TRY IT:
All records below must be retyped exactly.

INPUT DATA:
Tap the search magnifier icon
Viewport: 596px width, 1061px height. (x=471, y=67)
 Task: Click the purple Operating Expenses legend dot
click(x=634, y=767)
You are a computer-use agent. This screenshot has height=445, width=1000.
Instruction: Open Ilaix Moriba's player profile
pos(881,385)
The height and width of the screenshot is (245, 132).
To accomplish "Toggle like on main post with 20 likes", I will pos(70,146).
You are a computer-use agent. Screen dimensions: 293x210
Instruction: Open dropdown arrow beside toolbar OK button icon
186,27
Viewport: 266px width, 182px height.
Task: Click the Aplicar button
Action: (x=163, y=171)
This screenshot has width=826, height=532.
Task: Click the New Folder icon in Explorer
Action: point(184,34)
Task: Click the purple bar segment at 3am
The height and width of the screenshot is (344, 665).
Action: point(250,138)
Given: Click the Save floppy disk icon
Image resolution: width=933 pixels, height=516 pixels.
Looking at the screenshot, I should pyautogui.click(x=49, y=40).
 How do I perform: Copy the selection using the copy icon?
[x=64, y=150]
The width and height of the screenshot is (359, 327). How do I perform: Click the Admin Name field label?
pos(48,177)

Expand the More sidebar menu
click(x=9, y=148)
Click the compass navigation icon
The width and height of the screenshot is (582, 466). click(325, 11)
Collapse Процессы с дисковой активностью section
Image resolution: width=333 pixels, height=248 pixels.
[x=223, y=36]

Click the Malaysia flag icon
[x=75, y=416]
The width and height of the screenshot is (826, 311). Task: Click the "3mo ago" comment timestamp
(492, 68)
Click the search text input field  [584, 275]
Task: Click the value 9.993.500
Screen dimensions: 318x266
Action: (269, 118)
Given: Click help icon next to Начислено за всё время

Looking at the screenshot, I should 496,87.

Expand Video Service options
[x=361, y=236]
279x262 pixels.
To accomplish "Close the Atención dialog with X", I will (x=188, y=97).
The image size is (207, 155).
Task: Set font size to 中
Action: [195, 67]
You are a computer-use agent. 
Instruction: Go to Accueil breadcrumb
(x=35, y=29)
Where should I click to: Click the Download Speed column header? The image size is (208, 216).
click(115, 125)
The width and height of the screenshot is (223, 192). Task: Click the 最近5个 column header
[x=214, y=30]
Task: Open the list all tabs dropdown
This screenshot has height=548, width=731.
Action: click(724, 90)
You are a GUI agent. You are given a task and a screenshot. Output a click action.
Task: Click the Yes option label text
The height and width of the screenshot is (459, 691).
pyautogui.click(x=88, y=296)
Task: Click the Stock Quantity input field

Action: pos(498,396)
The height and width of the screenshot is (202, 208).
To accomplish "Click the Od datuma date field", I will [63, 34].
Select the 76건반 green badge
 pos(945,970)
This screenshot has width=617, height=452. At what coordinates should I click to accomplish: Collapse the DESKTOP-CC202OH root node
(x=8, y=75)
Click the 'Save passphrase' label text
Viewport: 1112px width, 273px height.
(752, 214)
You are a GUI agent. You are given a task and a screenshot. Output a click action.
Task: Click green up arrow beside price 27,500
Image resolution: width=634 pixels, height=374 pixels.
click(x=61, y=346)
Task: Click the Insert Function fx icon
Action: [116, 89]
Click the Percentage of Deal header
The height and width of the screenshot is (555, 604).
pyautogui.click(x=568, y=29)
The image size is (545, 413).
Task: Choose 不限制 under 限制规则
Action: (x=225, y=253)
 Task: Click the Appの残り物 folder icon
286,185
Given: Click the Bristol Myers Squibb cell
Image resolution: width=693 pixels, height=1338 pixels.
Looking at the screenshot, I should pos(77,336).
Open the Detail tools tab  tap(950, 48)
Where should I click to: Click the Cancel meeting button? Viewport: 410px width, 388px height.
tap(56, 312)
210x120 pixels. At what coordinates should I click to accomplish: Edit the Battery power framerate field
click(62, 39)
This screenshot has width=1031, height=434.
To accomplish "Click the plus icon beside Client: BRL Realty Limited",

PROBLEM SOLUTION:
Tap the search magnifier icon
Viewport: 596px width, 1061px height. (x=471, y=67)
 Task: Click the purple Operating Expenses legend dot
click(x=634, y=767)
You are a computer-use agent. This screenshot has height=445, width=1000.
Instruction: Open Ilaix Moriba's player profile
pos(881,385)
The height and width of the screenshot is (245, 132).
To accomplish "Toggle like on main post with 20 likes", I will pos(70,146).
You are a computer-use agent. Screen dimensions: 293x210
Instruction: Open dropdown arrow beside toolbar OK button icon
186,27
Viewport: 266px width, 182px height.
Task: Click the Aplicar button
Action: (x=163, y=171)
This screenshot has width=826, height=532.
Task: Click the New Folder icon in Explorer
Action: point(184,34)
Task: Click the purple bar segment at 3am
The height and width of the screenshot is (344, 665).
Action: point(250,138)
Given: Click the Save floppy disk icon
Image resolution: width=933 pixels, height=516 pixels.
Looking at the screenshot, I should pyautogui.click(x=49, y=40).
 How do I perform: Copy the selection using the copy icon?
[x=64, y=150]
The width and height of the screenshot is (359, 327). How do I perform: Click the Admin Name field label?
pos(48,177)

Expand the More sidebar menu
click(x=9, y=148)
Click the compass navigation icon
The width and height of the screenshot is (582, 466). click(325, 11)
Collapse Процессы с дисковой активностью section
Image resolution: width=333 pixels, height=248 pixels.
[x=223, y=36]

Click the Malaysia flag icon
[x=75, y=416]
The width and height of the screenshot is (826, 311). Task: Click the "3mo ago" comment timestamp
(492, 68)
Click the search text input field  [584, 275]
Task: Click the value 9.993.500
Screen dimensions: 318x266
Action: (269, 118)
Given: Click help icon next to Начислено за всё время

Looking at the screenshot, I should 496,87.

Expand Video Service options
[x=361, y=236]
279x262 pixels.
To accomplish "Close the Atención dialog with X", I will (x=188, y=97).
The image size is (207, 155).
Task: Set font size to 中
Action: [195, 67]
You are a computer-use agent. 
Instruction: Go to Accueil breadcrumb
(x=35, y=29)
Where should I click to: Click the Download Speed column header? The image size is (208, 216).
click(115, 125)
The width and height of the screenshot is (223, 192). Task: Click the 最近5个 column header
[x=214, y=30]
Task: Open the list all tabs dropdown
This screenshot has height=548, width=731.
Action: click(724, 90)
You are a GUI agent. You are given a task and a screenshot. Output a click action.
Task: Click the Yes option label text
The height and width of the screenshot is (459, 691).
pyautogui.click(x=88, y=296)
Task: Click the Stock Quantity input field

Action: pos(498,396)
The height and width of the screenshot is (202, 208).
To accomplish "Click the Od datuma date field", I will [63, 34].
Select the 76건반 green badge
 pos(945,970)
This screenshot has width=617, height=452. At what coordinates should I click to accomplish: Collapse the DESKTOP-CC202OH root node
(x=8, y=75)
Click the 'Save passphrase' label text
Viewport: 1112px width, 273px height.
(752, 214)
You are a GUI agent. You are given a task and a screenshot. Output a click action.
Task: Click green up arrow beside price 27,500
Image resolution: width=634 pixels, height=374 pixels.
click(x=61, y=346)
Task: Click the Insert Function fx icon
Action: [116, 89]
Click the Percentage of Deal header
The height and width of the screenshot is (555, 604).
pyautogui.click(x=568, y=29)
The image size is (545, 413).
Task: Choose 不限制 under 限制规则
Action: (x=225, y=253)
 Task: Click the Appの残り物 folder icon
286,185
Given: Click the Bristol Myers Squibb cell
Image resolution: width=693 pixels, height=1338 pixels.
Looking at the screenshot, I should pos(77,336).
Open the Detail tools tab  tap(950, 48)
Where should I click to: Click the Cancel meeting button? Viewport: 410px width, 388px height.
tap(56, 312)
210x120 pixels. At what coordinates should I click to accomplish: Edit the Battery power framerate field
click(62, 39)
This screenshot has width=1031, height=434.
To accomplish "Click the plus icon beside Client: BRL Realty Limited",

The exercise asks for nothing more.